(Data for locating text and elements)
---+---

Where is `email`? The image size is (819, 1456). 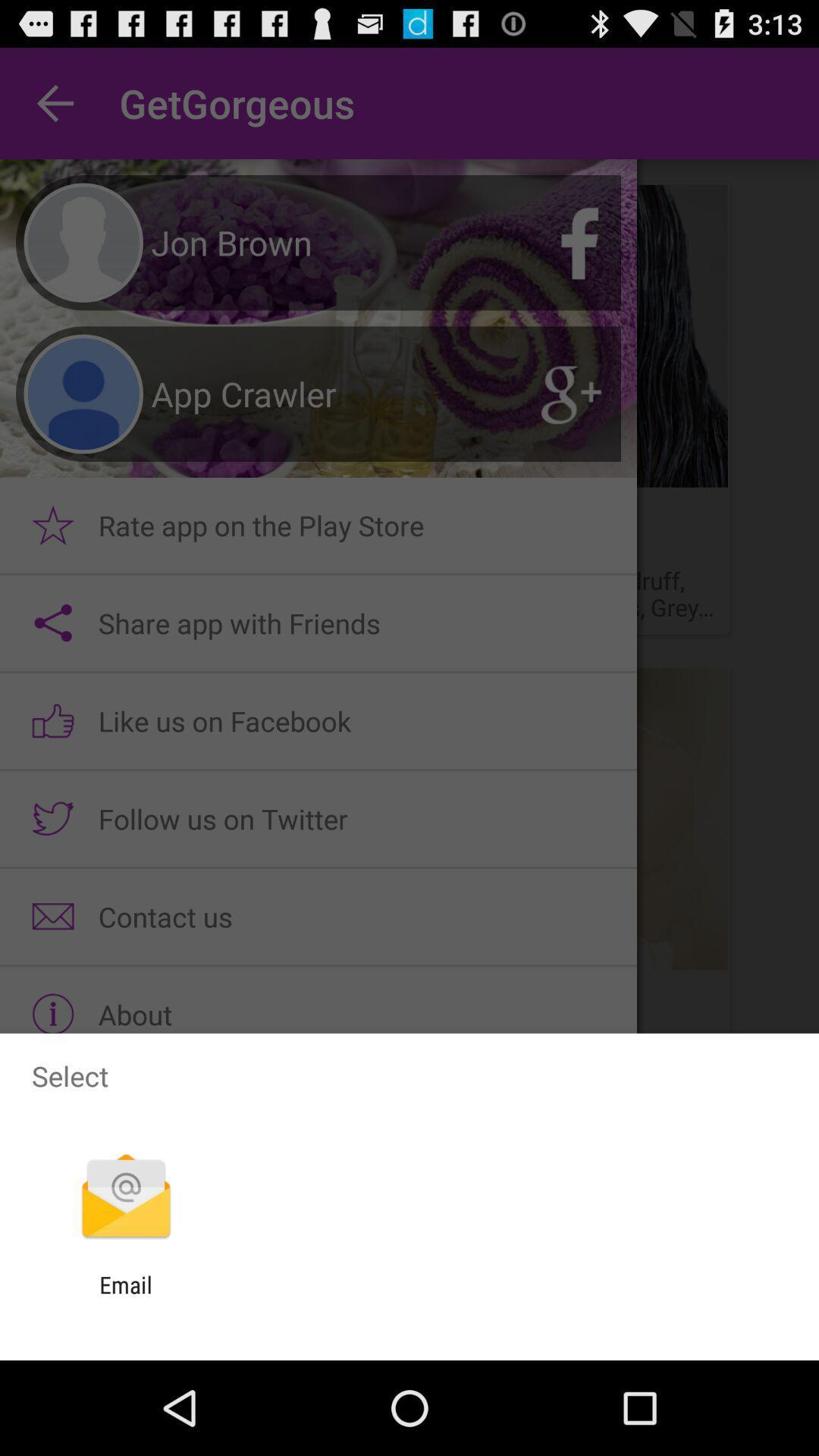 email is located at coordinates (125, 1298).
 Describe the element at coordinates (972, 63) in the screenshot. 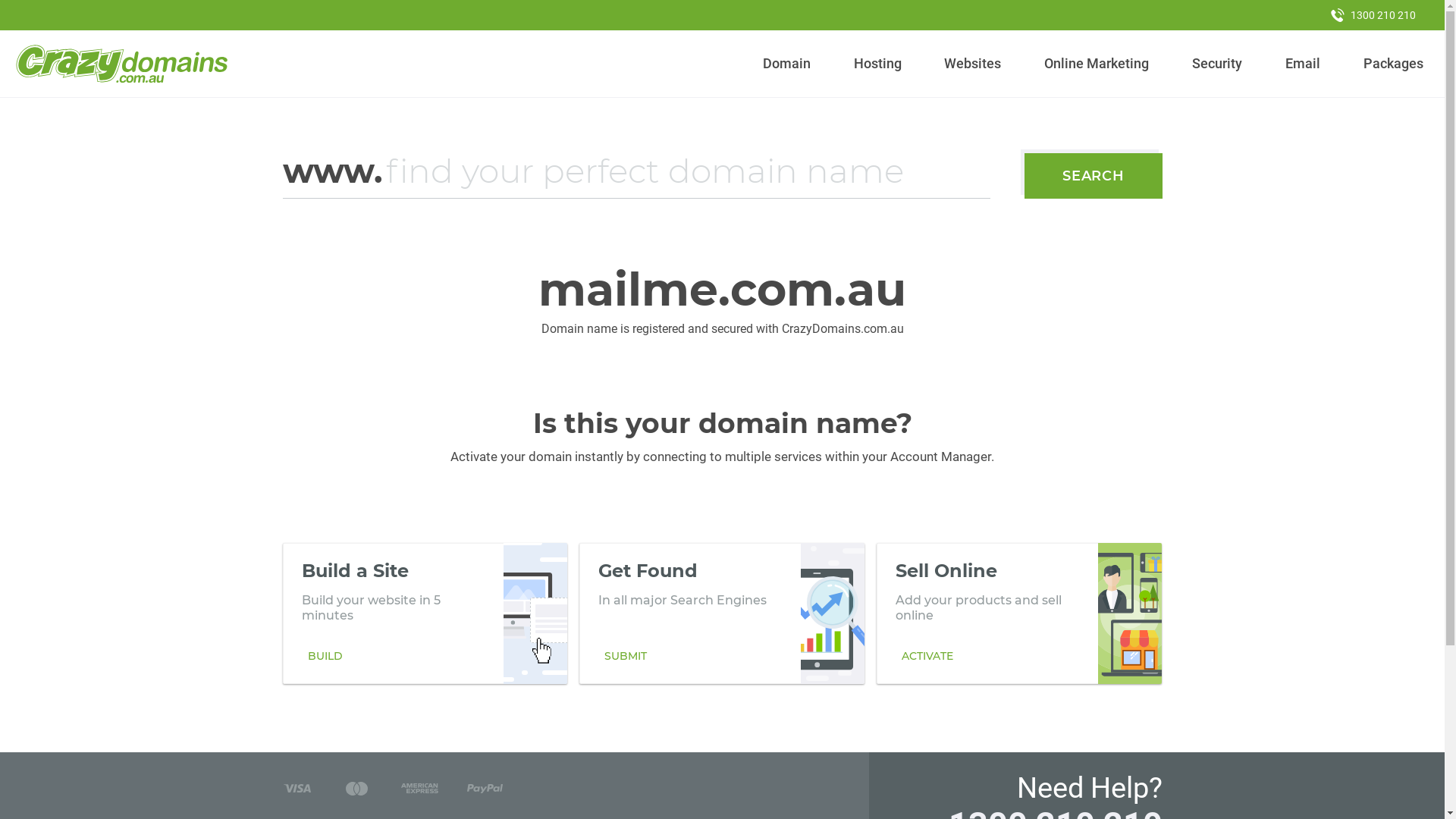

I see `'Websites'` at that location.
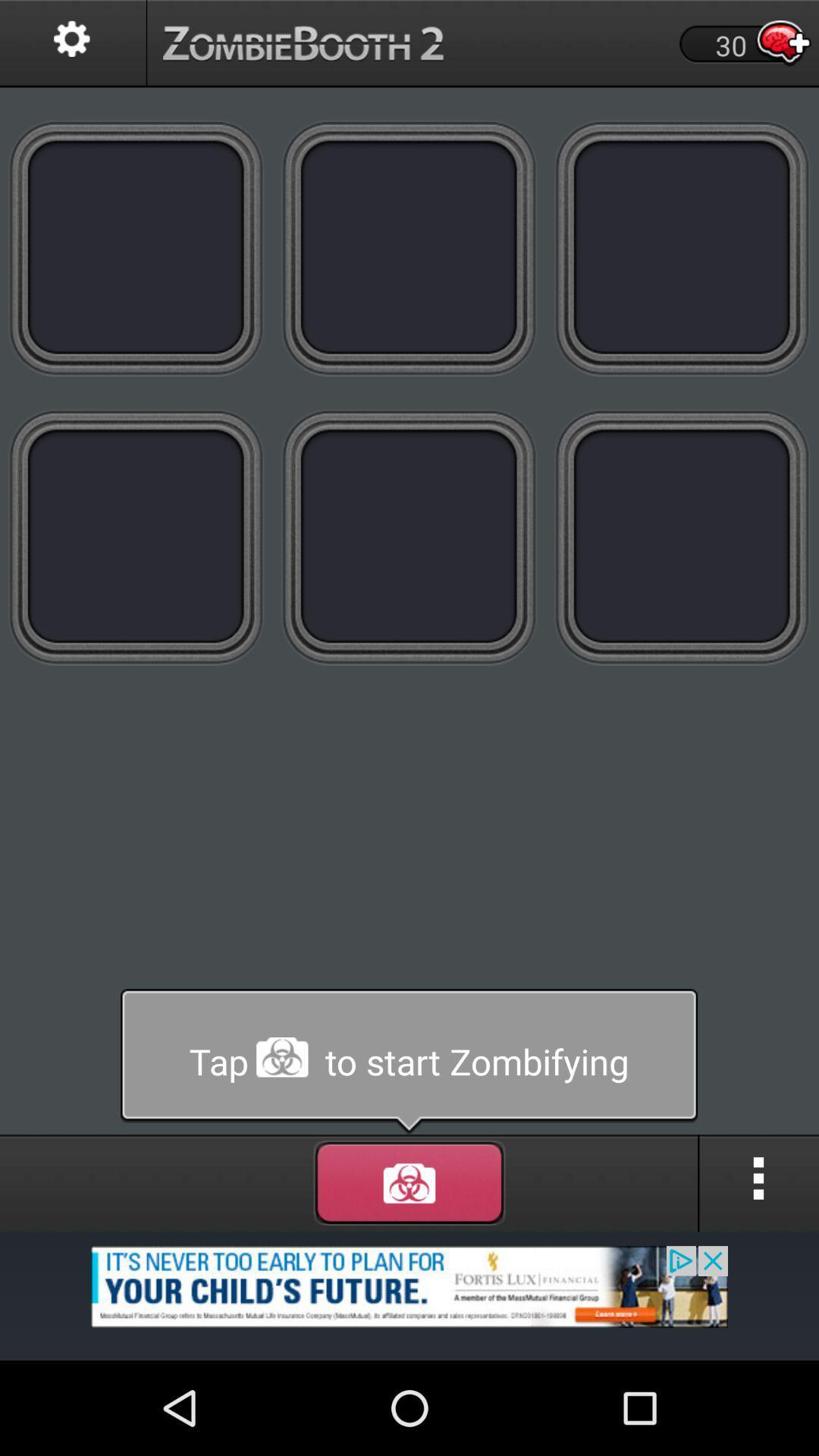 The width and height of the screenshot is (819, 1456). What do you see at coordinates (410, 247) in the screenshot?
I see `colors page` at bounding box center [410, 247].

---+---

### WHAT IS EXPECTED
Rewrite the lines between the one holding "Describe the element" and the one holding "The width and", inclusive, changing "element" to "item" and keeping everything else the same. Omit the pictures from your answer.

### THE RESPONSE
 Describe the item at coordinates (972, 63) in the screenshot. 

I see `'Websites'` at that location.
 The width and height of the screenshot is (819, 1456). What do you see at coordinates (410, 247) in the screenshot?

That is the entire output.